I know it's a clone, but there are bport rebuild books. They helped me out a LOT. Published by Ilion Industrial Services. I think you need the variable speed one. The piece you are wanting that has a small threaded hole in the end of a small shaft that is inside of a larger shaft is the clutch rod. it is long and thin and gets pinned through a slot in the larger shaft(worm shaft) It gets pinned into the feed reverse clutch that pulls back and forth to engage one of two gears thus selecting feed direction. In the middle-ish of the clutch rod there are three dips in the shaft, fwd neutral rev. The collar behind the handwheel has that spring and ball that slip into these semicircular grooves(dips). These give it a positive snap into position. It is possible that a Bridgeport part would work for you. H&W machine repair can get you the book and the part very reasonably. I would start with the book and tear the head apart.

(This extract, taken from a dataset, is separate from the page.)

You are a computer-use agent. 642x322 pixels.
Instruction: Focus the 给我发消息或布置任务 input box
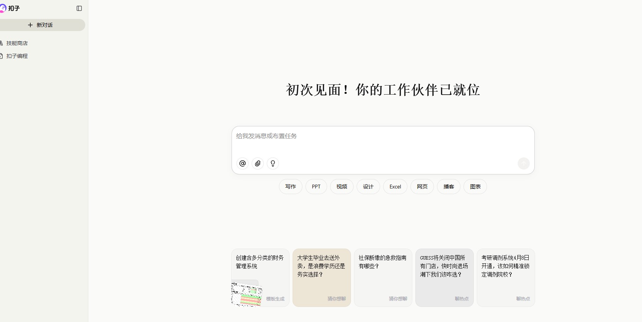(383, 142)
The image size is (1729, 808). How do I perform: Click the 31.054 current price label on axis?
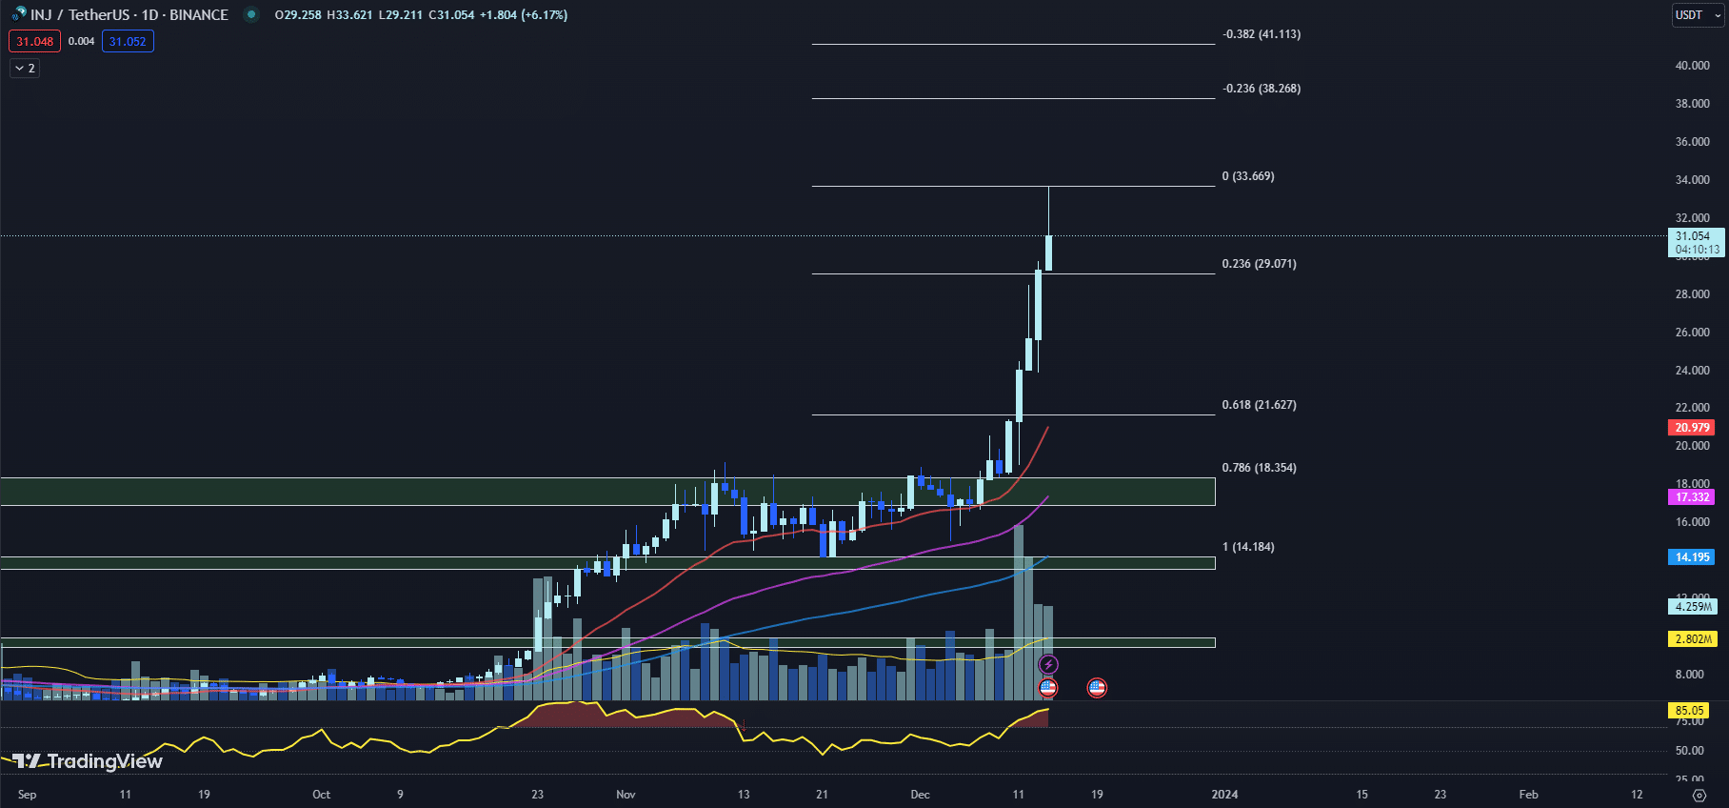1694,236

That shaft has to be pinned through the worm shaft for it to engage fwd or rev. I think I have all that right, But I know the book helps a lot when you don't know what you are looking at or what is missing. Coming from experience.


----------



## LEEQ (Apr 22, 2013)

A tractor supply place would have a variety of small allen head cap screws. if you grab a screw that fits, thread it into the clutch  rod and push and pull you should feel three positions. Push it all the way in and it should be about flush with the worm shaft end, and bump out twice when you pull it. You might need to turn some gears to get all the shifts. Good luck. Hope you come up with all your positions.


----------



## desbromilow (Apr 23, 2013)

LEEQ,
Thanks for the advice, I hope to find out what the thread is, since it is around 4mm ID, which implies either #8 or #10 screws. The pitch seems around 32 tpi - but I do not want to spin in the wrong screw or tap and damage the internal threads.

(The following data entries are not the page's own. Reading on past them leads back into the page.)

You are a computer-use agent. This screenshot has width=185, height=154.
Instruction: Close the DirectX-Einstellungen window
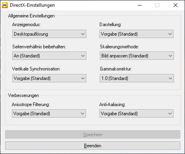coord(176,5)
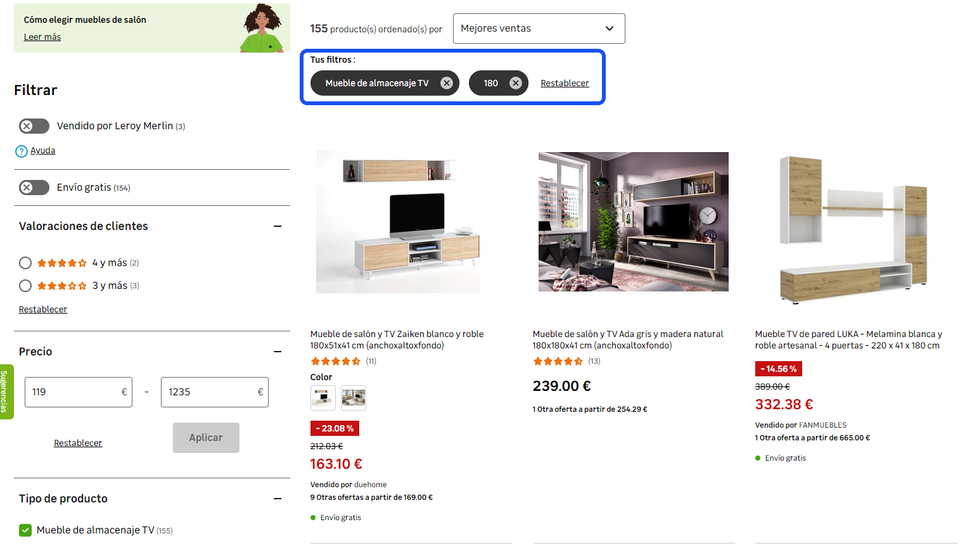Viewport: 965px width, 555px height.
Task: Uncheck Mueble de almacenaje TV checkbox
Action: point(25,530)
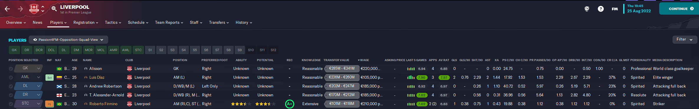Select the AML position filter button
The height and width of the screenshot is (109, 699).
[126, 50]
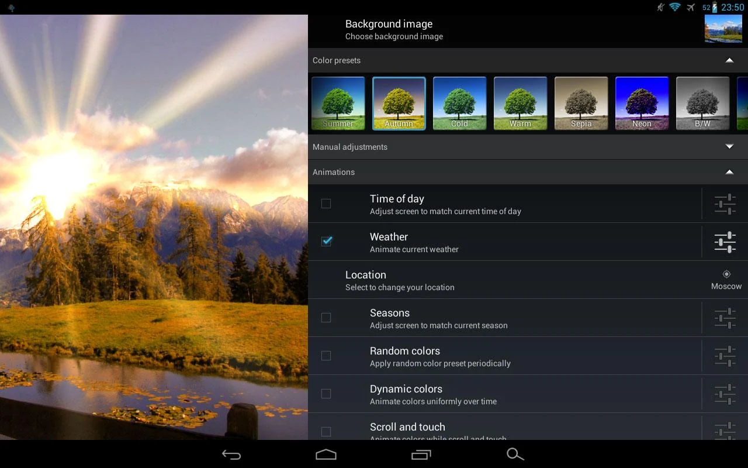Disable the Weather animation checkbox

[325, 241]
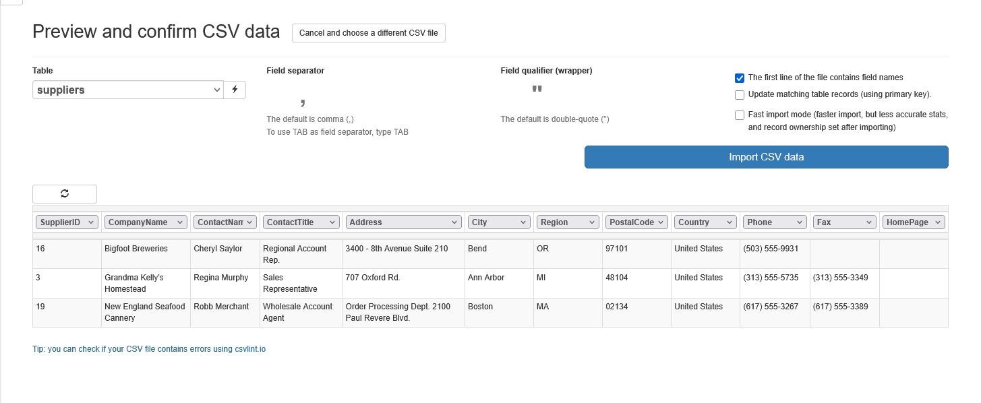Cancel and choose a different CSV file
This screenshot has width=981, height=403.
point(368,33)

Thanks to what you've said here, the detents should be able to be felt once I have a good grip on the rod, I will be back in front of the mill on the weekend, so will test the instructions then, plus any other advice I can obtain.

Thanks again,
Des






LEEQ said:


> A tractor supply place would have a variety of small allen head cap screws. if you grab a screw that fits, thread it into the clutch  rod and push and pull you should feel three positions. Push it all the way in and it should be about flush with the worm shaft end, and bump out twice when you pull it. You might need to turn some gears to get all the shifts. Good luck. Hope you come up with all your positions.


----------



## RandyM (Apr 23, 2013)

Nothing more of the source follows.